◆ Problem set
1 – In the court opinion excerpt, which federal rule does WWR cite for its motion to dismiss?
2 – Repeat the court opinion excerpt word for word, from "This case is" up to and including "ripe for adjudication.".

◆ Source extract
· · · ·
United States District Court, W.D. Kentucky, Louisville Division

January 4, 2017

CHRISTOPHER HAWKSLEY PLAINTIFF
v.
WELTMAN, WEINBERG & REIS CO., P.S.C. DEFENDANT

          MEMORANDUM OPINION AND ORDER

          Thomas B. Russell, Senior Judge

         This case is before the Court upon Defendant Weltman, Weinberg & Reis Co., P.S.C.'s (WWR) motion to dismiss pursuant to Federal Rule of Procedure 12(b)(6). [DN 8.] Plaintiff Christopher Hawksley has responded, [DN 10], and WWR has replied, [DN 13]. Additionally, Hawksley filed a sur-reply and supplemental authority, [DN 16; DN 20; DN 22], to which WWR responded and objected, respectively, [DN 19; DN 21; DN 23]. Fully briefed, this matter is ripe for adjudication.

         WWR's motion requires the Court to answer two narrow, related questions. First, can a debt collector violate the Fair Debt Collection Practices Act (FDCPA) by failing to follow the proper state procedure to recover its costs before filing a judgment lien, when a state court judgment previously awarded the debt collector its costs? Second, can a debt collector violate the FDCPA by including in its costs a lien recording fee that was not recoverable under state law, when state law was unclear as to whether the fee was recoverable at the time the lien was filed? As explained below, at least at this stage of the case, the answer to both questions is yes. Therefore, WWR's motion to dismiss [DN 8] must be DENIED.
· · · ·
◆ Given material
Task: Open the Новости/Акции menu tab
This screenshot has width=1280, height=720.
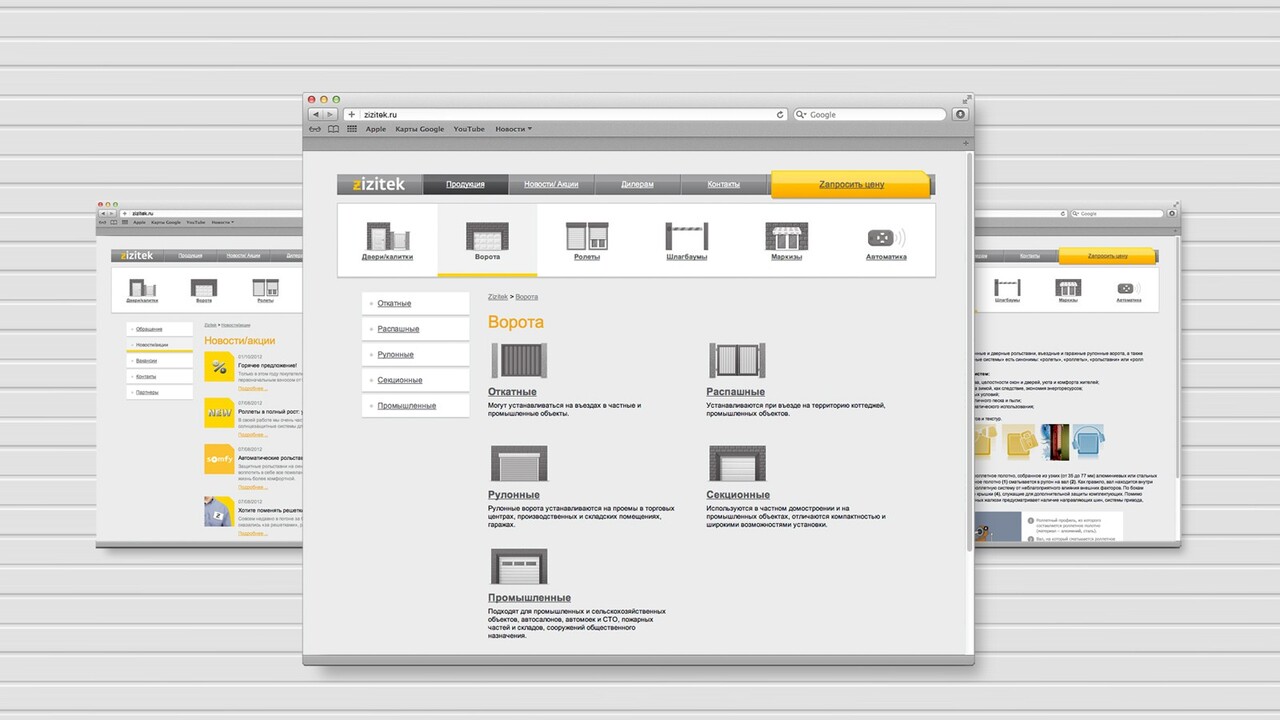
· · · ·
◆ Per-task answers
1 – Federal Rule of Procedure 12(b)(6)

2 –
This case is before the Court upon Defendant Weltman, Weinberg & Reis Co., P.S.C.'s (WWR) motion to dismiss pursuant to Federal Rule of Procedure 12(b)(6). [DN 8.] Plaintiff Christopher Hawksley has responded, [DN 10], and WWR has replied, [DN 13]. Additionally, Hawksley filed a sur-reply and supplemental authority, [DN 16; DN 20; DN 22], to which WWR responded and objected, respectively, [DN 19; DN 21; DN 23]. Fully briefed, this matter is ripe for adjudication.